Job Summary: Under the direction of the Chief Operations Officer the Director of Managed Care is responsible for the managed care and contracting activities of Omni Family Health (OFH), to include developing and sustaining the required infrastructure to thrive in the ever changing managed care environment and ensuring timely and efficient enrollment with payers including managed care plans, Medicare, Medicaid, commercial plans, programs, and others.
- Assist the CEO/COO to develop a corporate vision and set strategies to advance, grow and optimize the managed care sector of the business.
- Ensure that revenues from health plan/ IPA/ third party contracts are optimized; renegotiate agreements as necessary; monitor incentive reimbursement; monitor value-based incentives/quality initiatives programs.
- Build, manage, and enhance relationships with third party payers, Health Plans, medical groups, hospitals, specialty networks, IPA's, governmental agencies involved in contracting and managed care.
- Negotiate and manage agreements with hospitals, specialty networks, ancillary providers as required to support the managed care activity.
- Maintain relationships with State and Federal government agencies, health care associations regarding issues pertaining to managed care programs to maintain pertinent knowledge about the changing healthcare/managed care environment affecting the organization.
- Works with the Chief Medical Officer, IT department and health plans to develop and maintain regular on-going provider utilization reporting process.
- Monitor contract compliance with health plans and governmental agencies to ensure that the terms of contracts are being met.
- Coordinate the operational activities with various departments within the Managed Care areas and responsibilities (e.g. contracting, rate negotiations, claims management, HEDIS, etc.);
- Oversee the establishment and maintenance of internal communication and education processes that assure operations are conducted in compliance with contractual terms and the establishment and maintenance of ongoing tracking and reporting systems and methodologies, in order to measure and document departmental and contract performance.
- Act as spokesperson for the managed care program to clients, medical providers, private/public agencies and organizations.
- Collaborate in the Joint Commission/NCQA review of the provider credentialing process.
- Participate in QI meetings; provider meetings, Department meetings, as required.
- Consistently demonstrate and uphold health center principles of providing quality health and human services to the medically underserved and low-income populations in a culturally sensitive manner.
- Prepare, monitor, and analyze manage care analytics and statistics recommending strategies for revenue maximization.
- Various other work-related duties as assigned by supervisor. These duties and responsibilities may be added, deleted, or changed at any time at the discretion of management, formally or informally, either verbally or in writing.
- HIPAA compliance - Responsible for maintaining abreast of and in compliance with all HIPAA regulations and requirements. Treats all member information confidential.
- Compliance - Ensure compliance with all local, state and federal regulations.
- QA/QI - Participate in QA/QI activities and contribute towards the overall performance improvement of the organization.
- IT –May be required to learn and use the Electronic Health Record and Practice Electronic System and its components. As required by the job functions and highlighted in the Policies and Procedures. These components include Next Gen, PMS, QSI and other electronic features, as they are developed and implemented, as applicable to work environment.
- All employees will participate in Patient Centered Health Home Model at Omni Family Health.
qualifications, Education, and Experience:
BA or BS in Business Administration, Finance, Healthcare Administration, or related field from an accredited college or university required. Ten plus years of experience in a similar leadership role, or higher, may be substituted for educational requirement. Any combination of education and experience, which would provide the necessary knowledge’s and abilities, is qualifying.

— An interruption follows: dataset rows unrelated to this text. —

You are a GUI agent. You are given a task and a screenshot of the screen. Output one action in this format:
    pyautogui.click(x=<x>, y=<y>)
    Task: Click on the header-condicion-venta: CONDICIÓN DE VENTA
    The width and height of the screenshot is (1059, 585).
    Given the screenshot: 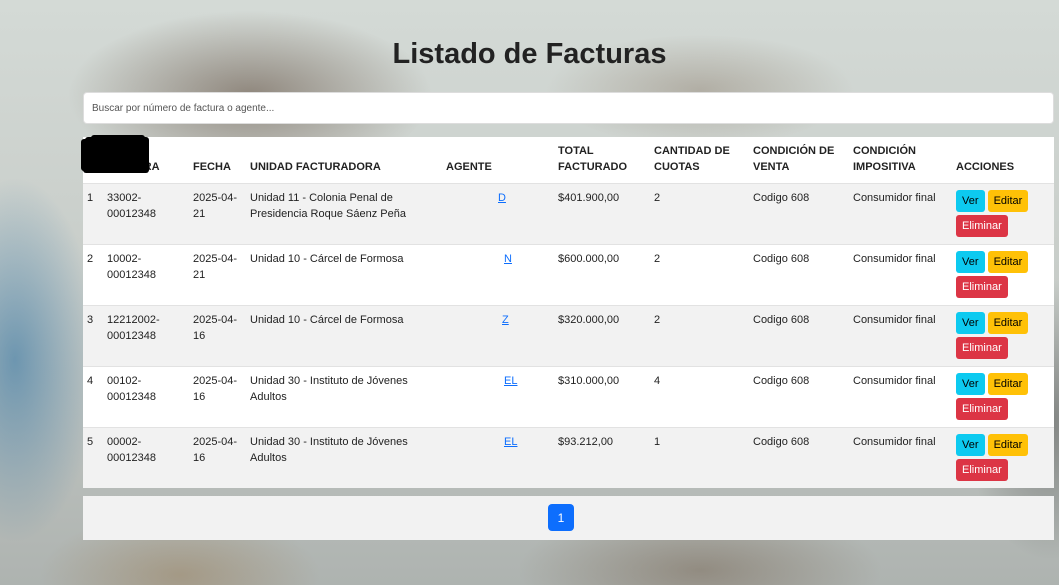 What is the action you would take?
    pyautogui.click(x=799, y=160)
    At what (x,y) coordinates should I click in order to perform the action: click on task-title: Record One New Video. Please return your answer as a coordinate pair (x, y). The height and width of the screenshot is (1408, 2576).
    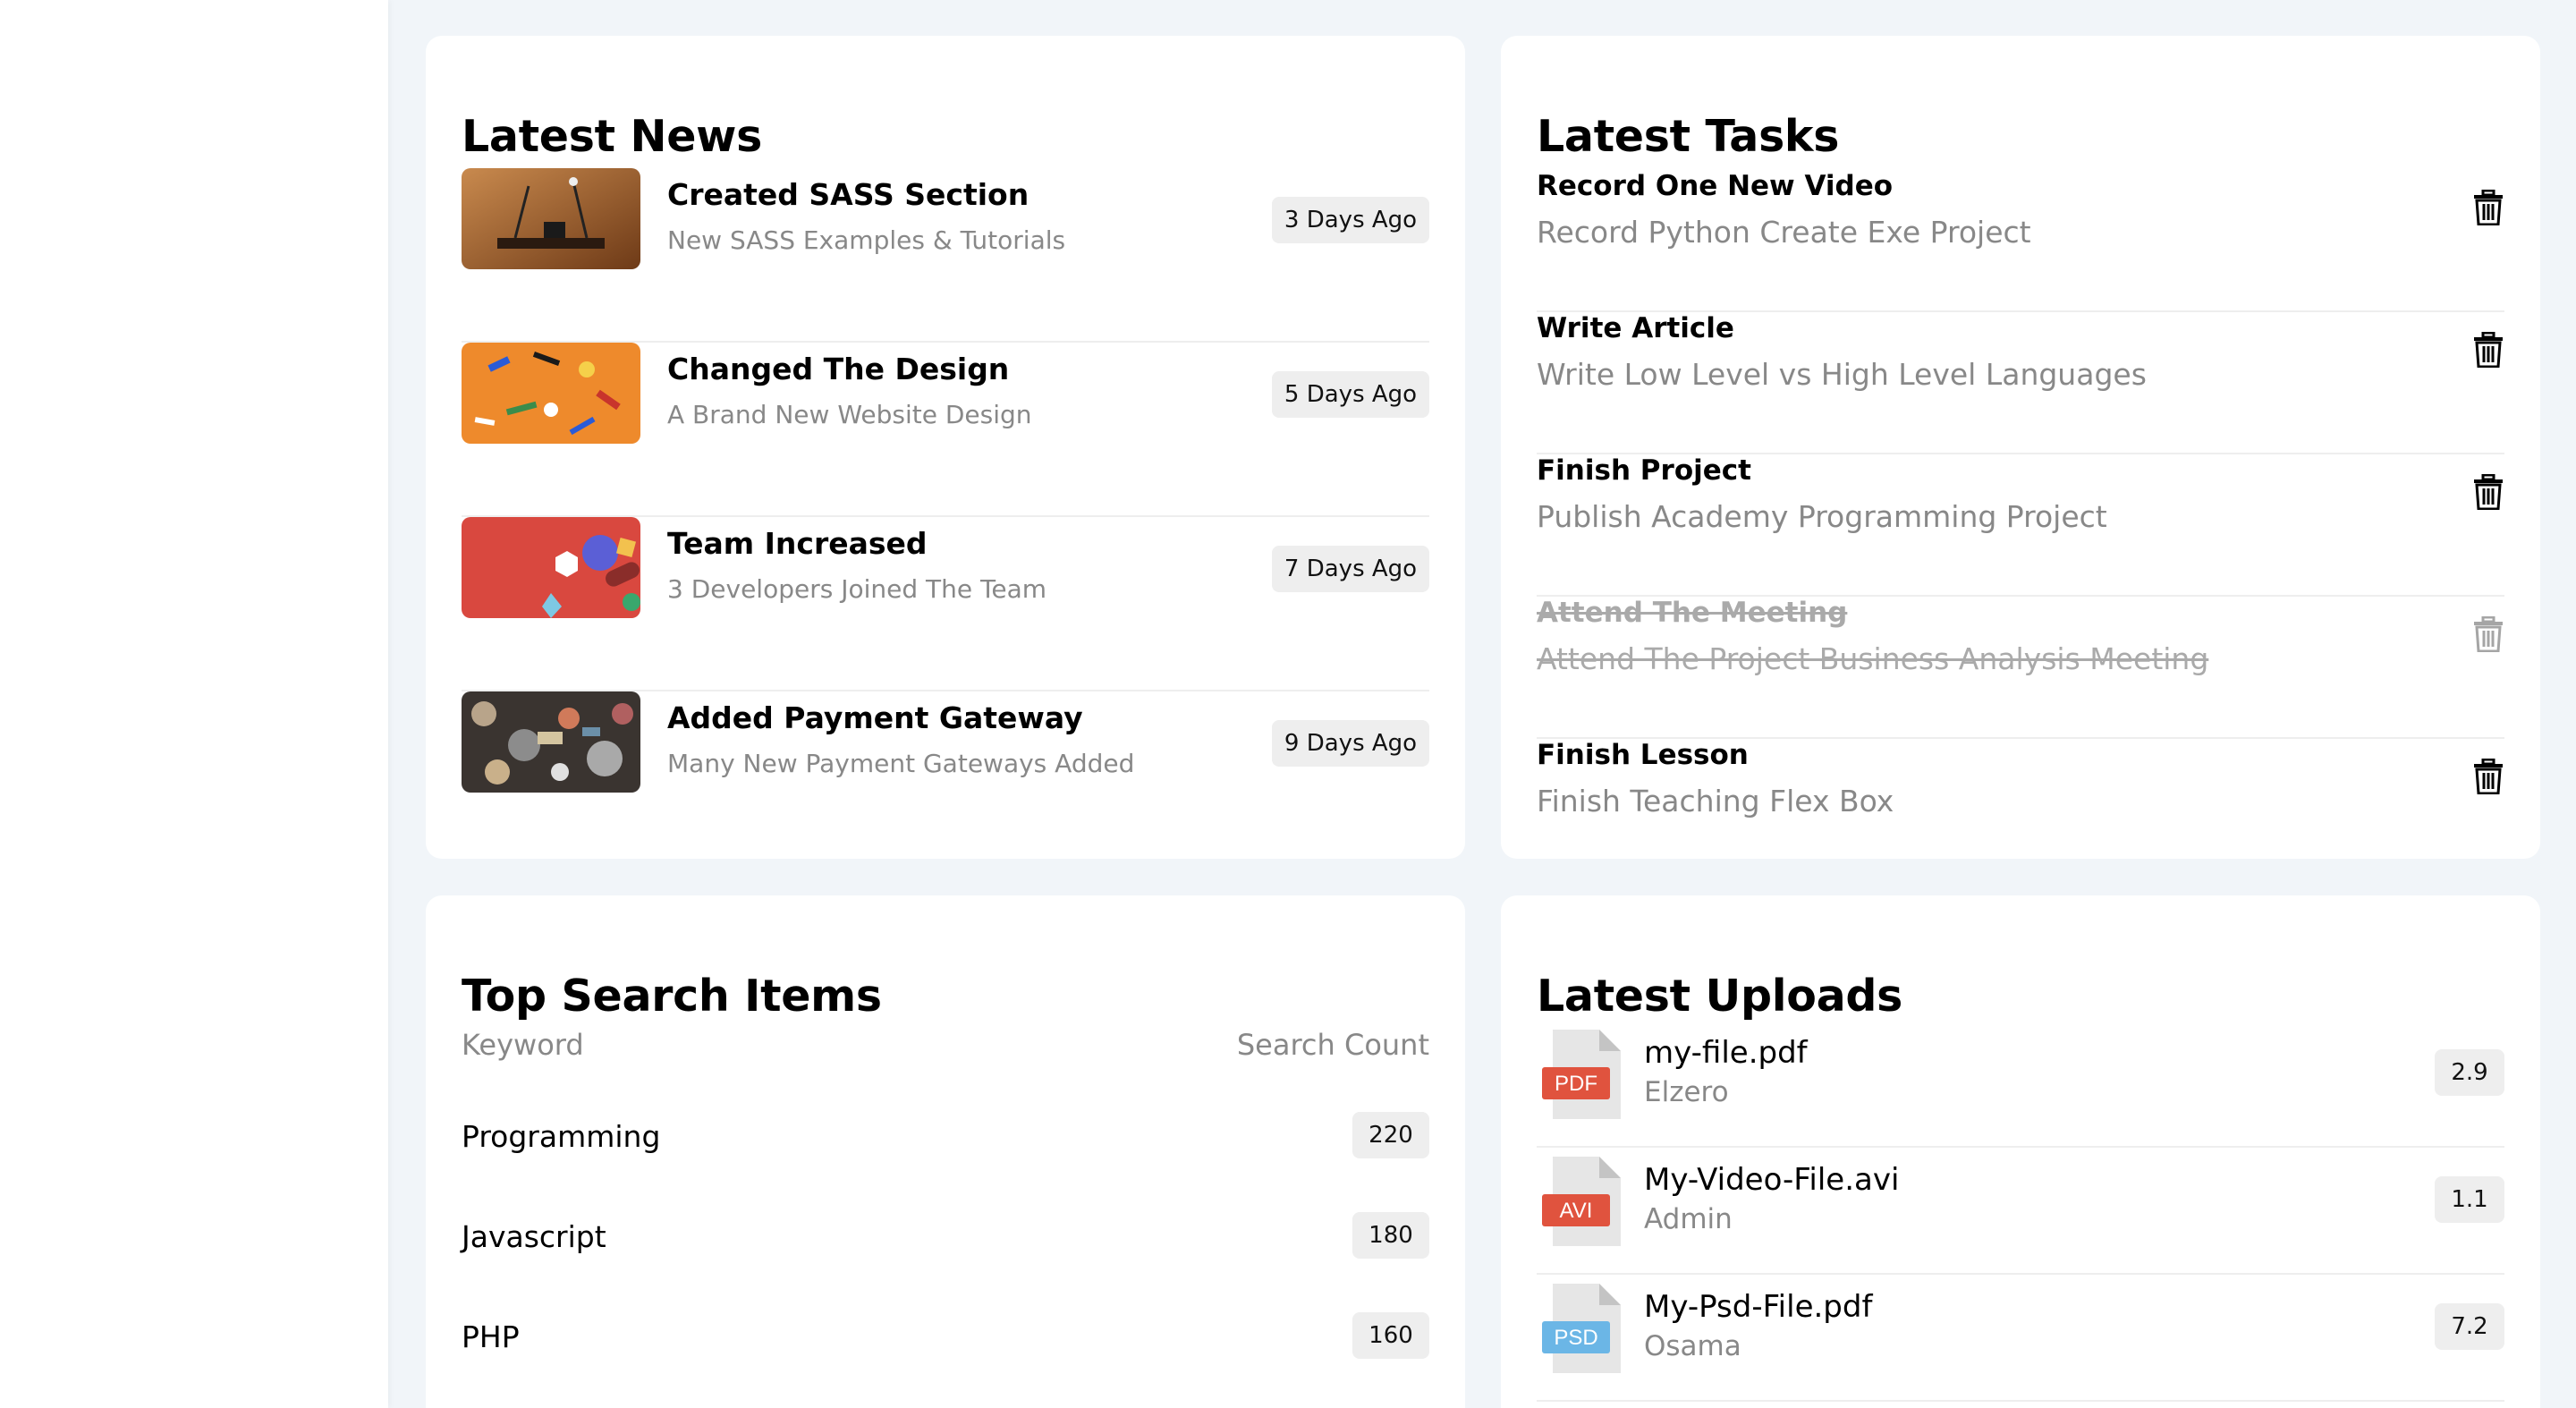
    Looking at the image, I should click on (1716, 186). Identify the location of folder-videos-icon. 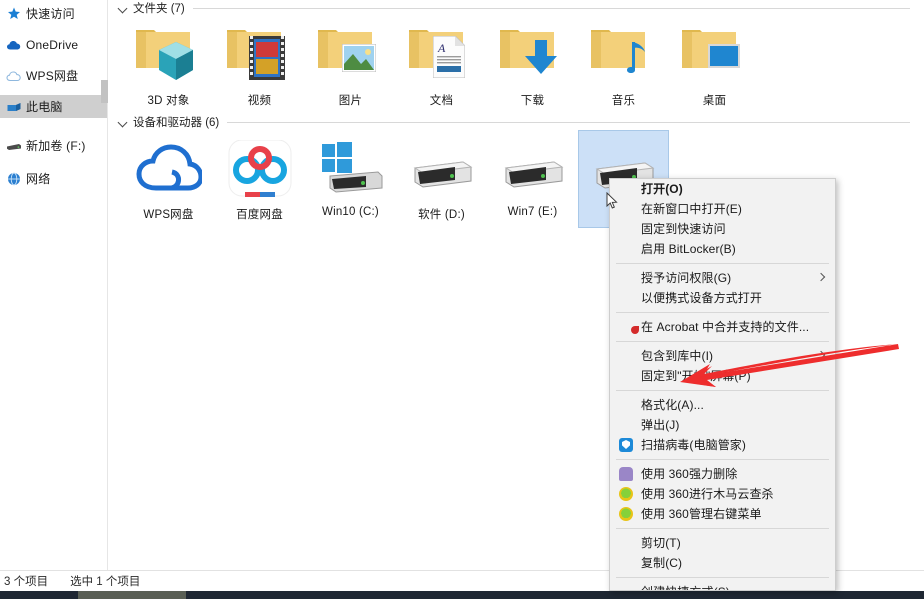
(260, 56).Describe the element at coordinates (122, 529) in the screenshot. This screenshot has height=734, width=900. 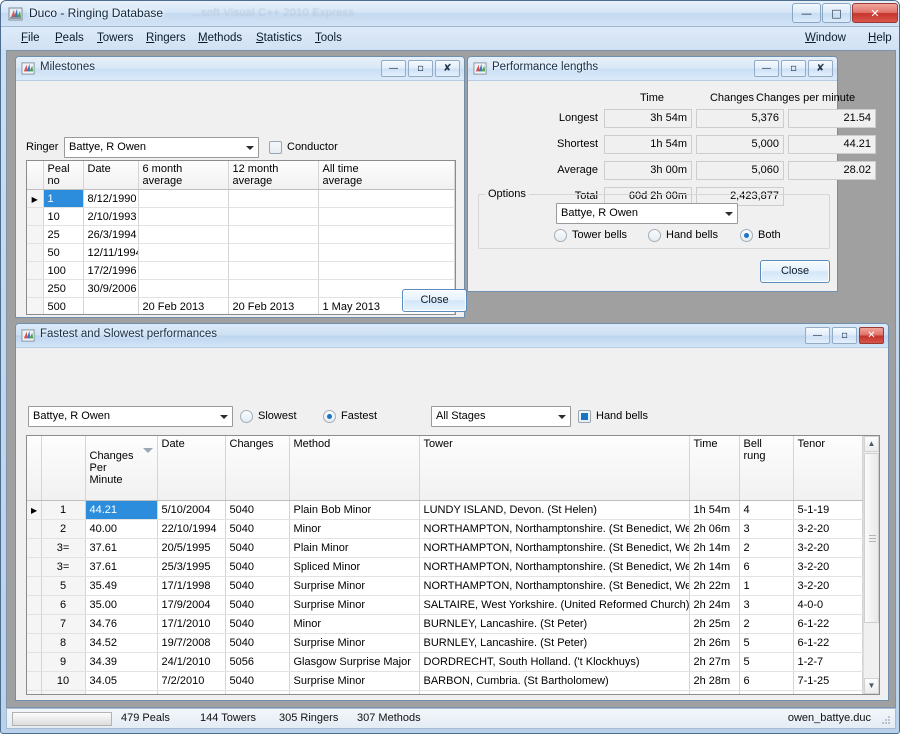
I see `cell-changes-per-minute: 40.00` at that location. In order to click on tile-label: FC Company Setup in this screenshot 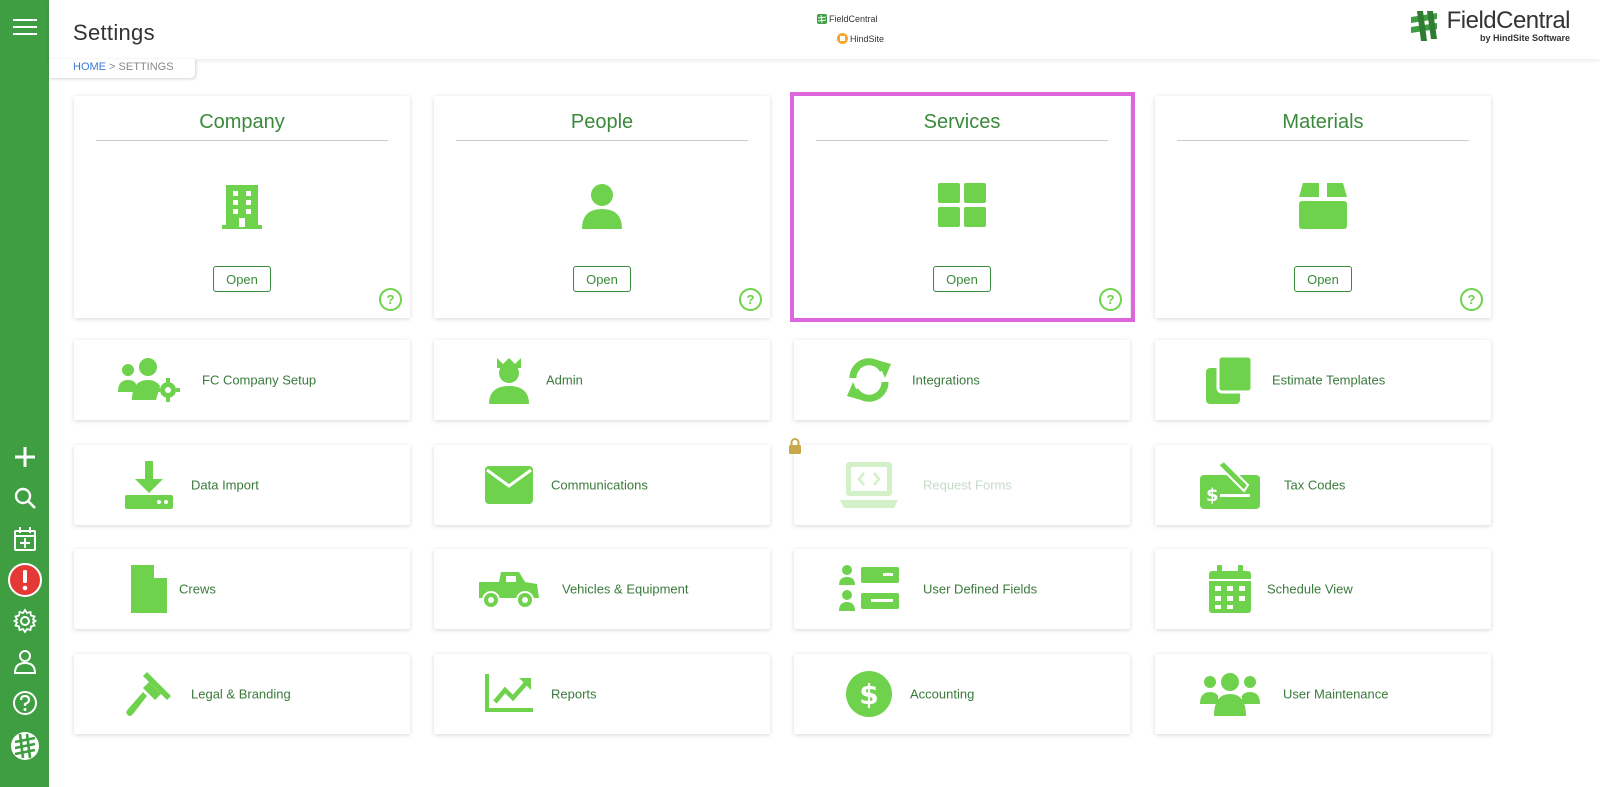, I will do `click(260, 380)`.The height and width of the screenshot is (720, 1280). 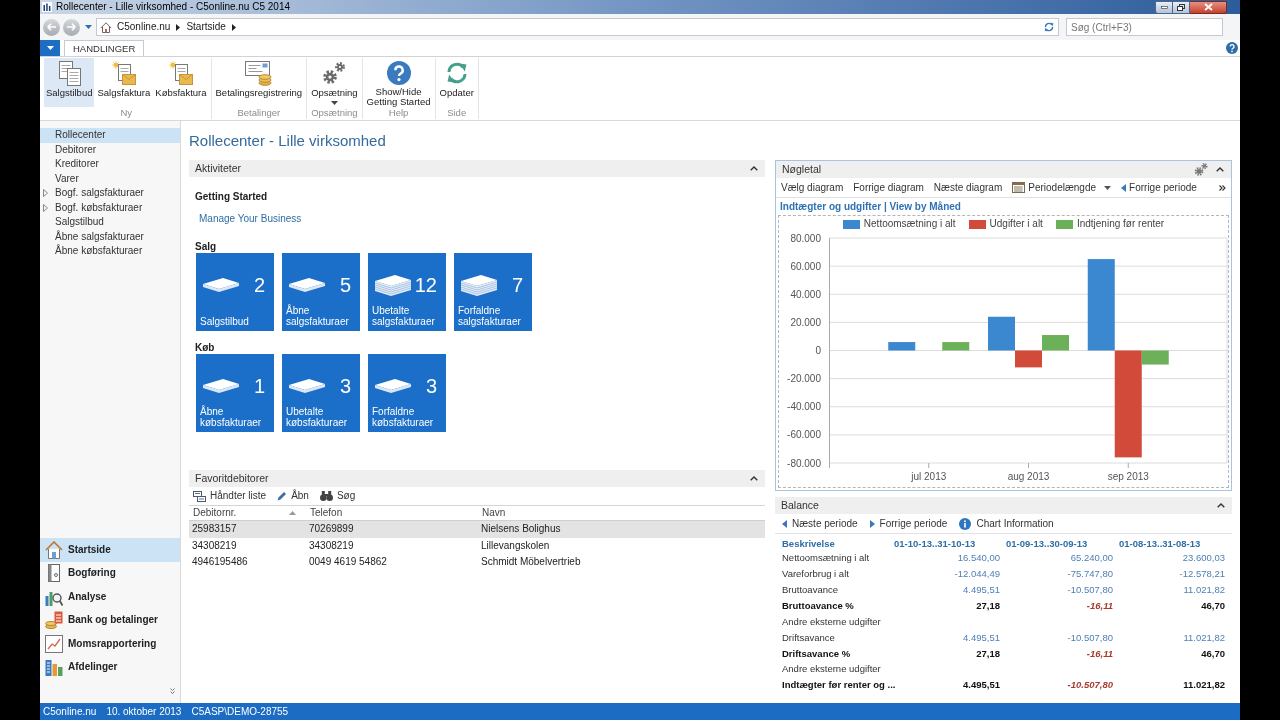 I want to click on breadcrumb-item: C5online.nu, so click(x=144, y=27).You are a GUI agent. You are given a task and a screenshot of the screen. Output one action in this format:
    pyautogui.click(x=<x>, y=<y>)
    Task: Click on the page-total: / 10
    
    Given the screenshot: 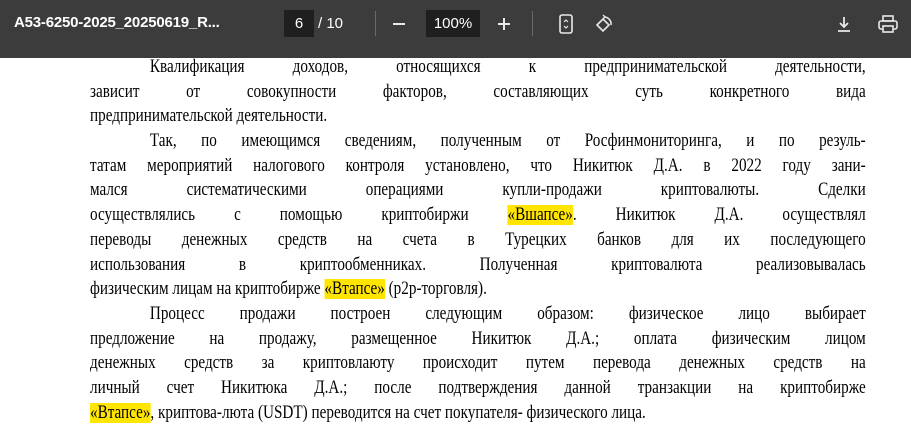 What is the action you would take?
    pyautogui.click(x=331, y=24)
    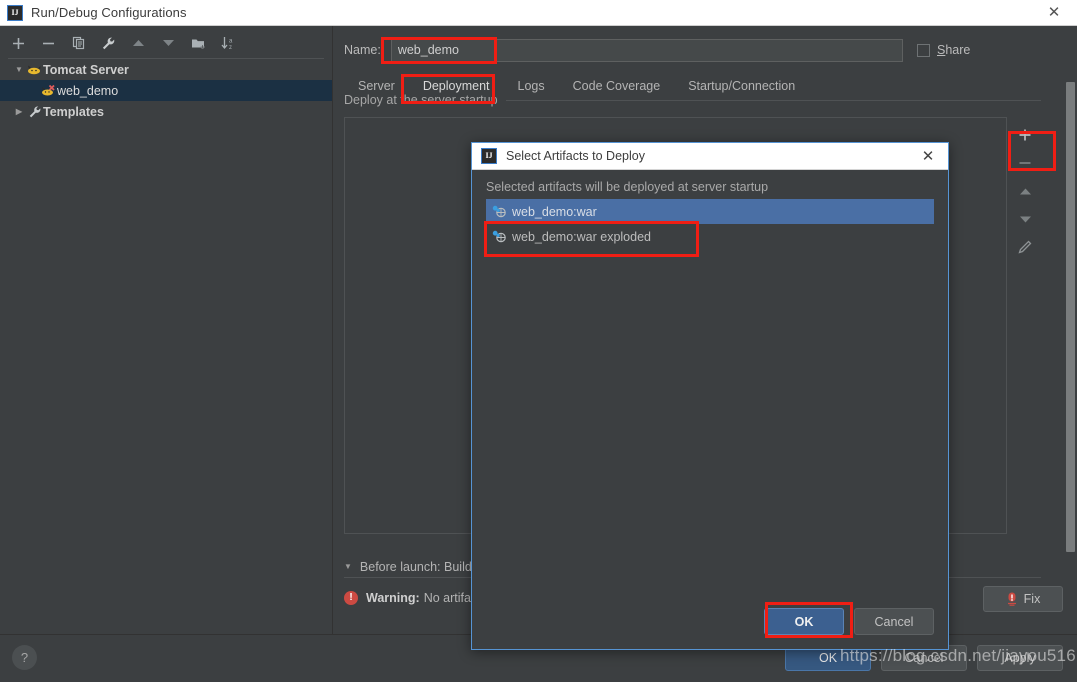  Describe the element at coordinates (138, 44) in the screenshot. I see `move-up-icon` at that location.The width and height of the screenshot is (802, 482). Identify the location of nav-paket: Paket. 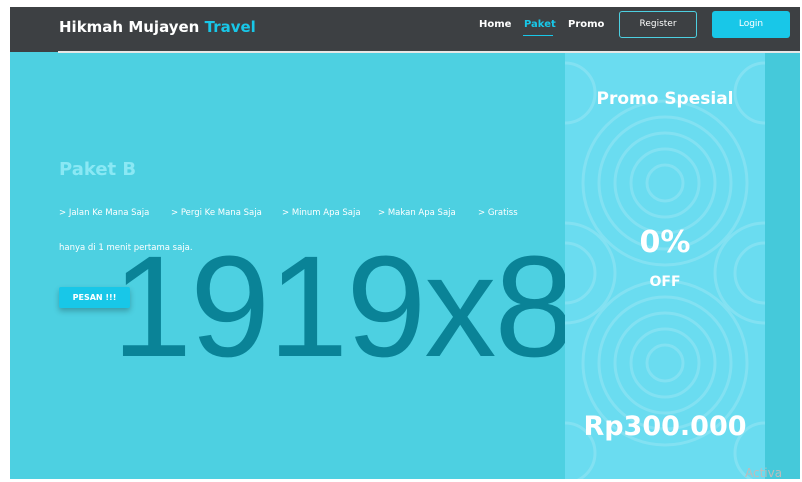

- Five (5) years progressive experience in Managed Care or equivalent in a health care environment; Work requires 5 years related administrative or health center management experience to acquire competence in applying general operational practices, personnel practices, accounting and budgeting principles and coordination of health center administrative functions.
- Minimum five (5) years’ experience as a supervisor preferred.
- Strong Customer Service Skills (preferably within a service industry).
- Modern office practices and procedures (including email).
- Demonstrated ability to exercise sound judgment.
- Ability to communicate clearly and concisely.
- Ability to plan and be organized.
- Ability to work well under pressure, take initiative, provide strong leadership, and motivate direct reports.
- Knowledge of legal principles and regulatory requirements relating to managed care risk and fee for service contracting, including knowledge about contract language.
- Comprehensive knowledge of health care managed care principles
- Working knowledge of capitation and capitation management skills.
- Ability to make decisions and perform job duties with minimal to no supervision.
- Ability to perform contract analysis / negotiation of healthcare managed care contracts leading to favorable reimbursement rates;
- Possess excellent analytical and problem-solving skills.
- Ability to manage multiple projects concurrently.
- Professional appearance and demeanor.
- Demonstrated proficiency in various PC applications, including E-mail, Microsoft Excel, and Word, Internet and networking devices.